[WORK REQUEST] Take the entries below and print, exactly, the stretch from the line containing "Task: Click the" through the line containing "Select the Chordjam_Trial.app", both included.

[DATA FOR PROCESSING]
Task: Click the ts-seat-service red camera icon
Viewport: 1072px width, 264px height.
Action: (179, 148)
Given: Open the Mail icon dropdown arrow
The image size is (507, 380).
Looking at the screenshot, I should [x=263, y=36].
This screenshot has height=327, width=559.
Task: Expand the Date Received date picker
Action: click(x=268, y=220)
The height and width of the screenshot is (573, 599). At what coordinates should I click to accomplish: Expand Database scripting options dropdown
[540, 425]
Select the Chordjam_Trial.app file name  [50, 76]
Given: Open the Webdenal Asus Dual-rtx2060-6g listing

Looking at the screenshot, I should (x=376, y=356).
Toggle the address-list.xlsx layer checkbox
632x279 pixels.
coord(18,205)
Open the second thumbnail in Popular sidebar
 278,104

--

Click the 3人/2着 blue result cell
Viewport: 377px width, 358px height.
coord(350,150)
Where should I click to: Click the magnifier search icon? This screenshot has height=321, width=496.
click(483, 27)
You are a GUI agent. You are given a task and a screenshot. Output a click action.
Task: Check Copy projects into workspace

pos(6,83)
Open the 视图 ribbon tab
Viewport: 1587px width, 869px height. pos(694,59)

---

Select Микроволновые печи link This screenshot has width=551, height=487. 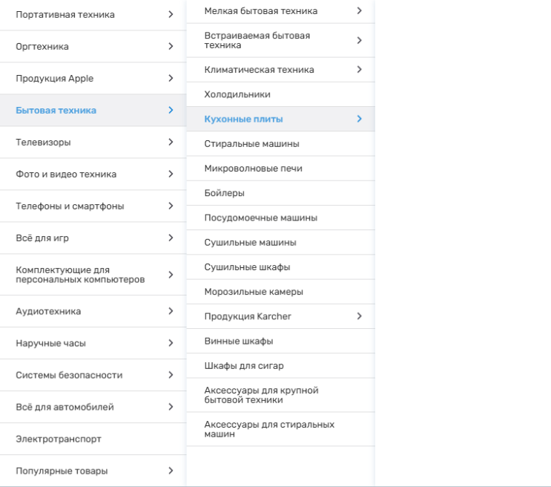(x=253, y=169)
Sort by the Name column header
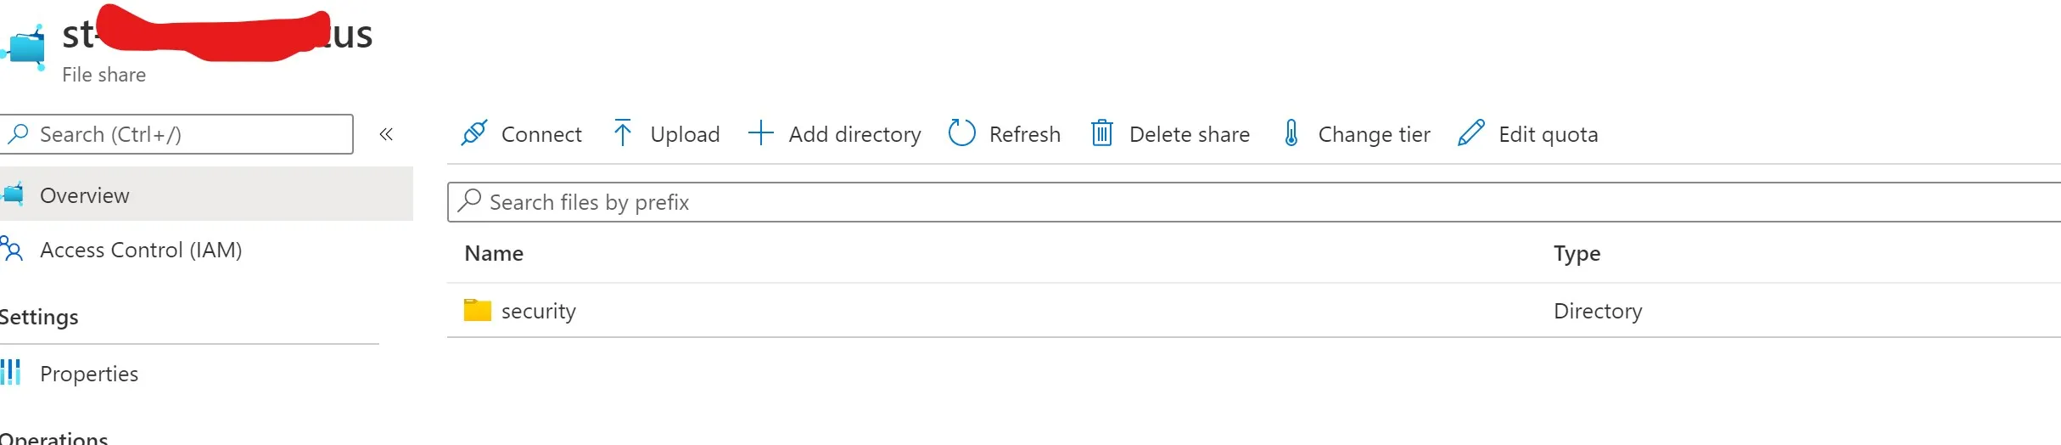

[ANSWER TO THIS TASK]
Task: Click the ts-seat-service red camera icon
Viewport: 1072px width, 264px height.
Action: (179, 148)
Given: Open the Mail icon dropdown arrow
The image size is (507, 380).
Looking at the screenshot, I should [x=263, y=36].
This screenshot has height=327, width=559.
Task: Expand the Date Received date picker
Action: click(x=268, y=220)
The height and width of the screenshot is (573, 599). At what coordinates should I click to accomplish: Expand Database scripting options dropdown
[540, 425]
Select the Chordjam_Trial.app file name  [50, 76]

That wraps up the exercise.